## Your instructions
No line before the one containing "Task: Click the orange Save button" is to be output; retype exactly that line and all lines that follow it to the end of the records.

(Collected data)
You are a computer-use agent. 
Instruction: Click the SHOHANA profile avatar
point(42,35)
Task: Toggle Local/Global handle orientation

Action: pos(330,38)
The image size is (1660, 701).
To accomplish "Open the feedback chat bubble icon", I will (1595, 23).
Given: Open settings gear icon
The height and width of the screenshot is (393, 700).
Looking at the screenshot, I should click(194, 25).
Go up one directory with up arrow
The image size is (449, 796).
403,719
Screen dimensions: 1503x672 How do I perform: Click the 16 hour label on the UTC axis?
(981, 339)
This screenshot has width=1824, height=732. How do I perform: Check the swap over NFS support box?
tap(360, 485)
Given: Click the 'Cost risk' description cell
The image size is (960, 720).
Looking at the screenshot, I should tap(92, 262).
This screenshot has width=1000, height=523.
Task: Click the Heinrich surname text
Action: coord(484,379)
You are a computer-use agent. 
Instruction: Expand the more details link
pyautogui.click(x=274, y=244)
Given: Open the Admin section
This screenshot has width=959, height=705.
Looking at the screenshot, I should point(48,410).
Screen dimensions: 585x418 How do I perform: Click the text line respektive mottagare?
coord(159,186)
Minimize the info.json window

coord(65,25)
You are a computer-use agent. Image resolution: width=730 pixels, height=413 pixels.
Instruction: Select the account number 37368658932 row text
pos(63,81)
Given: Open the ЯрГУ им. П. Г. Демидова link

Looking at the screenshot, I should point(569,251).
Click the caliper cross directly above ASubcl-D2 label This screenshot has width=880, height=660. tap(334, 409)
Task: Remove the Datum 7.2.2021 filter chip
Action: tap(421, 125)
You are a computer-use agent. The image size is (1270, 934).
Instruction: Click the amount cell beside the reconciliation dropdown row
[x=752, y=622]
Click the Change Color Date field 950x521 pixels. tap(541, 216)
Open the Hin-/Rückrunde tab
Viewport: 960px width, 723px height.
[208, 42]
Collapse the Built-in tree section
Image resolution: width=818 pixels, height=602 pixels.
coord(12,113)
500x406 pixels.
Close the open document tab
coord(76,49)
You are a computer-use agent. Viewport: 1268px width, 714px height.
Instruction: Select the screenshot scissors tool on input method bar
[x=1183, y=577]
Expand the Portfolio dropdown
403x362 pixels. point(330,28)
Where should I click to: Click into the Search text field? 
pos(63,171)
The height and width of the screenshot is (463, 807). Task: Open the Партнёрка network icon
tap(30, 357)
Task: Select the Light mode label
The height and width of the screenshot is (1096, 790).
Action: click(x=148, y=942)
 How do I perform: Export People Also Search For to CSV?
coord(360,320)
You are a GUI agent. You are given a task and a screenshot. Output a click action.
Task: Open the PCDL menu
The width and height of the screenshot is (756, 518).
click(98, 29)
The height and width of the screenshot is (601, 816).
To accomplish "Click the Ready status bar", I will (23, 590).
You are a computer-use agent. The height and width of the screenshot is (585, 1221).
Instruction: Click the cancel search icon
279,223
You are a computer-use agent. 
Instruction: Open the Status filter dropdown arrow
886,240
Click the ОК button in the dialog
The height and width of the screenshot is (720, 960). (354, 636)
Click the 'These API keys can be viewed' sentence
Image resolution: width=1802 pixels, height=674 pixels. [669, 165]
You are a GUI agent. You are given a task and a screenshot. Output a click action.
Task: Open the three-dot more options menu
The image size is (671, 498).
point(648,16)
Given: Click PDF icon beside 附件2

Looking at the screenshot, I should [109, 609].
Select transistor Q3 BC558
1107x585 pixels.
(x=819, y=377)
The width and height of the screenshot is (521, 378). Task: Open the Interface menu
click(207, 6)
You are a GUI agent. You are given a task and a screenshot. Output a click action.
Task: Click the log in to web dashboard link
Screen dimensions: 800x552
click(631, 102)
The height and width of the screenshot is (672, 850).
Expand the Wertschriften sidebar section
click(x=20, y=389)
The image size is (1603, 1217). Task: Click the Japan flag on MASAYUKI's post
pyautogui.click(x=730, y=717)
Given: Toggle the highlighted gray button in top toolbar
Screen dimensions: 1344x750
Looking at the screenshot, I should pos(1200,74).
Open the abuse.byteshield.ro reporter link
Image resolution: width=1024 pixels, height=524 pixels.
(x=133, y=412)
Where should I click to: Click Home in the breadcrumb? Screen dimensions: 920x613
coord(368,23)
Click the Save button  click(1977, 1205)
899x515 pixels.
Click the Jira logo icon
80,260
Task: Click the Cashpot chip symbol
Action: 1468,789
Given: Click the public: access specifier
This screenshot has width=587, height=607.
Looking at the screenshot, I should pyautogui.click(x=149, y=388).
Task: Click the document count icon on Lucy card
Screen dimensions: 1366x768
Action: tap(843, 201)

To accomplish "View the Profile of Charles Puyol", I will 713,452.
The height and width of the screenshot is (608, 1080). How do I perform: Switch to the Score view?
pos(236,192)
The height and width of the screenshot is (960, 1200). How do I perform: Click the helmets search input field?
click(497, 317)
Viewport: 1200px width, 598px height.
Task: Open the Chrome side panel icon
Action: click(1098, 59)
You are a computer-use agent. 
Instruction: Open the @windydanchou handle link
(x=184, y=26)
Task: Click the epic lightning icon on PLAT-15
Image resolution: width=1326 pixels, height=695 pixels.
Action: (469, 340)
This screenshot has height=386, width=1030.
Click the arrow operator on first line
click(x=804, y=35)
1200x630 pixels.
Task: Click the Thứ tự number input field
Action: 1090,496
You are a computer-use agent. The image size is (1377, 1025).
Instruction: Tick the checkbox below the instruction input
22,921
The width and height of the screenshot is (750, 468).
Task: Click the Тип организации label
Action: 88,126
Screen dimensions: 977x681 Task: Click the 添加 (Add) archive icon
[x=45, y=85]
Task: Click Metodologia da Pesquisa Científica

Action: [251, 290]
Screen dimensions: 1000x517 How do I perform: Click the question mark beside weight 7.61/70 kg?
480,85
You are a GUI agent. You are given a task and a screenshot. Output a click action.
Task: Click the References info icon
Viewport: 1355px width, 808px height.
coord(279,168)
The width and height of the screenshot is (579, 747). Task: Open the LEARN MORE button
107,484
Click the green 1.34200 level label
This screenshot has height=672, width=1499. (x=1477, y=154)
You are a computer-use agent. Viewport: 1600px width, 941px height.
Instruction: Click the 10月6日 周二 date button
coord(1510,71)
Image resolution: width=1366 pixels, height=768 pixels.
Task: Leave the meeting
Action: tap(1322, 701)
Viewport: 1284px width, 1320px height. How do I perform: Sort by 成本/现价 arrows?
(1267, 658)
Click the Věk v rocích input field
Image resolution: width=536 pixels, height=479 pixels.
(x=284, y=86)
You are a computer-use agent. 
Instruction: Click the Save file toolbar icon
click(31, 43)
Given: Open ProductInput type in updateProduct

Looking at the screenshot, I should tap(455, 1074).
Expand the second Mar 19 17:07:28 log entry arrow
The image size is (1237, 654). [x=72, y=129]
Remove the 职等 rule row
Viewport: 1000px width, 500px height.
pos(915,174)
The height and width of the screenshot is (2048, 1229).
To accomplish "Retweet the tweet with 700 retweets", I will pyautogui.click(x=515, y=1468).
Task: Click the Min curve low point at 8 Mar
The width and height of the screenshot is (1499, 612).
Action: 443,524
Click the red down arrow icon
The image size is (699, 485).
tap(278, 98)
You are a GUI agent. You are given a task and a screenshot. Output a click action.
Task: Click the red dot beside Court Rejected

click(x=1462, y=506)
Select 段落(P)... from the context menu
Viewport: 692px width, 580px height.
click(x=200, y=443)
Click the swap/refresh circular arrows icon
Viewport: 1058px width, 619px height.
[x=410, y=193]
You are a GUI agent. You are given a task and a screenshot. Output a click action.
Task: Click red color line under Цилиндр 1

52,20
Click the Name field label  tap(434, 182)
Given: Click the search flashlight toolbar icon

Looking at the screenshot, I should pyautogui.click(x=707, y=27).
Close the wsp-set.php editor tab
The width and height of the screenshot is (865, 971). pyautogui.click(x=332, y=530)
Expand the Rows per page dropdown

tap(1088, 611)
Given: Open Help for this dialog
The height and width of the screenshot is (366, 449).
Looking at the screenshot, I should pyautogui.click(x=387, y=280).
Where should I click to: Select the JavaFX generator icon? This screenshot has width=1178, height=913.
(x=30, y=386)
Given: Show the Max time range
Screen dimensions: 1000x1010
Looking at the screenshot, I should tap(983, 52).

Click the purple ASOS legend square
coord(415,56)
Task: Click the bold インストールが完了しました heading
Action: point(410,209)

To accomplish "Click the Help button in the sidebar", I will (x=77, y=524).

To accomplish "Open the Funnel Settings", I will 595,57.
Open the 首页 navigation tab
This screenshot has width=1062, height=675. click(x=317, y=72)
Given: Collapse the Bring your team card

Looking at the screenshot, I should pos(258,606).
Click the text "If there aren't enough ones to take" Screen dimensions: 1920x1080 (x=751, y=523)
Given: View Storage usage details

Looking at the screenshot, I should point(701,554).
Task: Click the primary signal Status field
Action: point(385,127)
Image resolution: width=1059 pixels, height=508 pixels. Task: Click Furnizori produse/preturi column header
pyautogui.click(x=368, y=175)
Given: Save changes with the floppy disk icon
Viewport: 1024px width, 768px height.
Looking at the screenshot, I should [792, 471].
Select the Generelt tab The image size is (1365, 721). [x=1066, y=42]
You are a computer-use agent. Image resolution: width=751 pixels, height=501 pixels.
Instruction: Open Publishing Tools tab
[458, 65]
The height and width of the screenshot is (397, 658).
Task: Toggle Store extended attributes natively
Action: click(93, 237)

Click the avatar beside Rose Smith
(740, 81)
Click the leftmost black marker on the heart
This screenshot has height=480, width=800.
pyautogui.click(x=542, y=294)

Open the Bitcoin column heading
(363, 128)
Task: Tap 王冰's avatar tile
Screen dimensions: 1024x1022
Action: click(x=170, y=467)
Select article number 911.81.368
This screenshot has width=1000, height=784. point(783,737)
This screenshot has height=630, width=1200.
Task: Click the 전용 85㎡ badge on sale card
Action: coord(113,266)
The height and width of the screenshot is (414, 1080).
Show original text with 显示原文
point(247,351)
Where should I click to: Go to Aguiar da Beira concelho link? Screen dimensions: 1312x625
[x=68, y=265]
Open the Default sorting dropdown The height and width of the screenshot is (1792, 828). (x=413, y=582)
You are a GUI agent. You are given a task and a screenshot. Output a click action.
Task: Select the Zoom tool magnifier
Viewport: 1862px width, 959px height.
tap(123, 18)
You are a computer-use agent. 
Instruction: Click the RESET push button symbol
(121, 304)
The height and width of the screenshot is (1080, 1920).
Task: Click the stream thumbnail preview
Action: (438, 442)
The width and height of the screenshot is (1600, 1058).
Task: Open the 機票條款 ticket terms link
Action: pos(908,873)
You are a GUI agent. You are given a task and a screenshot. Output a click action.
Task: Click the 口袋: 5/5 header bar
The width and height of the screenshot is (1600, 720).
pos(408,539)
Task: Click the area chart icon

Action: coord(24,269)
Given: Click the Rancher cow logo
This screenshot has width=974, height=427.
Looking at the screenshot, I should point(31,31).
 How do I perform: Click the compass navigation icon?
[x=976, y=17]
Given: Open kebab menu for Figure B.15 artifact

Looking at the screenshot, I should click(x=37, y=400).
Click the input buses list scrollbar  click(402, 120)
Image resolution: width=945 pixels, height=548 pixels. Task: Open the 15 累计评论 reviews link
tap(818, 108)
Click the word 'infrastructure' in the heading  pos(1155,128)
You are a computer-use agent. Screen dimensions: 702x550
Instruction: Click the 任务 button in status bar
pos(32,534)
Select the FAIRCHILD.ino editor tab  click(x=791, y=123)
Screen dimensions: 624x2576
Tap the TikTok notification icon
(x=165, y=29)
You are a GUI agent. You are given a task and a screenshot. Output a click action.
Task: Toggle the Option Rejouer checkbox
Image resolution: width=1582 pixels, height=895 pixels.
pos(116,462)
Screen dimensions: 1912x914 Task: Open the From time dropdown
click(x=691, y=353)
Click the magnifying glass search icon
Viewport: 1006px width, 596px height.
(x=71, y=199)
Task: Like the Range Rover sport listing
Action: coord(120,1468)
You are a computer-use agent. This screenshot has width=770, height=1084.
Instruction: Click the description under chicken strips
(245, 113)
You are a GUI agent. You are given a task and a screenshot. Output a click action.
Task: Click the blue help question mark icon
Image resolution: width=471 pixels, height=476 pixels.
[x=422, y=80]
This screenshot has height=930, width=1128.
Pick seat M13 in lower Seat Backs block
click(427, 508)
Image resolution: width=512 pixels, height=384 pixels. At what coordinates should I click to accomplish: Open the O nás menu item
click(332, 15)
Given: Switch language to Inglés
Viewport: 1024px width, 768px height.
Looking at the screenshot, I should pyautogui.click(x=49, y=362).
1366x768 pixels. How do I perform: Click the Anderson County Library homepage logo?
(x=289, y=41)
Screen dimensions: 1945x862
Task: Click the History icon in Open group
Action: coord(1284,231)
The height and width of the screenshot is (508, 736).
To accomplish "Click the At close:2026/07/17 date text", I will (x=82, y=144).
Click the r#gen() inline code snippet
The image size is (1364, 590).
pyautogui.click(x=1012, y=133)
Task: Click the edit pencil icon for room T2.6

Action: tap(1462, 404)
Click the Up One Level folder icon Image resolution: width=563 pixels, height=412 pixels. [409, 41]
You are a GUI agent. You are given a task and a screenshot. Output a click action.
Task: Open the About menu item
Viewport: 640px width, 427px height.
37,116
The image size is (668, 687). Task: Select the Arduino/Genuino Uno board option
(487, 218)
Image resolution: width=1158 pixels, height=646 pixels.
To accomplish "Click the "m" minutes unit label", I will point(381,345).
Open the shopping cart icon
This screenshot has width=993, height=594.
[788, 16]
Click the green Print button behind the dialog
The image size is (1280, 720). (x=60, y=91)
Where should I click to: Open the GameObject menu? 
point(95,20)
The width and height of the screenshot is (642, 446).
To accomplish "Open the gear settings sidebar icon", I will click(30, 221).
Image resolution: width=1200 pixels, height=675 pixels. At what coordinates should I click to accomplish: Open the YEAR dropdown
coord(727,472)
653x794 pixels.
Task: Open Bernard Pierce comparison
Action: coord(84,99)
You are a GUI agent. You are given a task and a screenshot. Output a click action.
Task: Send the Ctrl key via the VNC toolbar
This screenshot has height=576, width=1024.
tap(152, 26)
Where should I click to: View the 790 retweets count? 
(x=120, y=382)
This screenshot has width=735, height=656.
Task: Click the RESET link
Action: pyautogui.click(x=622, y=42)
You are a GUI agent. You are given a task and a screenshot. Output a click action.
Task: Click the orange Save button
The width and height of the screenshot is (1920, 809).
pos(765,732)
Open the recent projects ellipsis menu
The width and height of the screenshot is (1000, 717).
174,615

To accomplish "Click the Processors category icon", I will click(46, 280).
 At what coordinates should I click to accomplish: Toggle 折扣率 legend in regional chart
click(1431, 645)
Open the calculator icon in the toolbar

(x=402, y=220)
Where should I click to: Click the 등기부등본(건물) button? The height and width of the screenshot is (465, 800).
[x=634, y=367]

## Reply to the task
Task: Click the orange Save button
The width and height of the screenshot is (1920, 809).
pos(765,732)
Open the recent projects ellipsis menu
The width and height of the screenshot is (1000, 717).
174,615

To accomplish "Click the Processors category icon", I will click(46, 280).
 At what coordinates should I click to accomplish: Toggle 折扣率 legend in regional chart
click(1431, 645)
Open the calculator icon in the toolbar

(x=402, y=220)
Where should I click to: Click the 등기부등본(건물) button? The height and width of the screenshot is (465, 800).
[x=634, y=367]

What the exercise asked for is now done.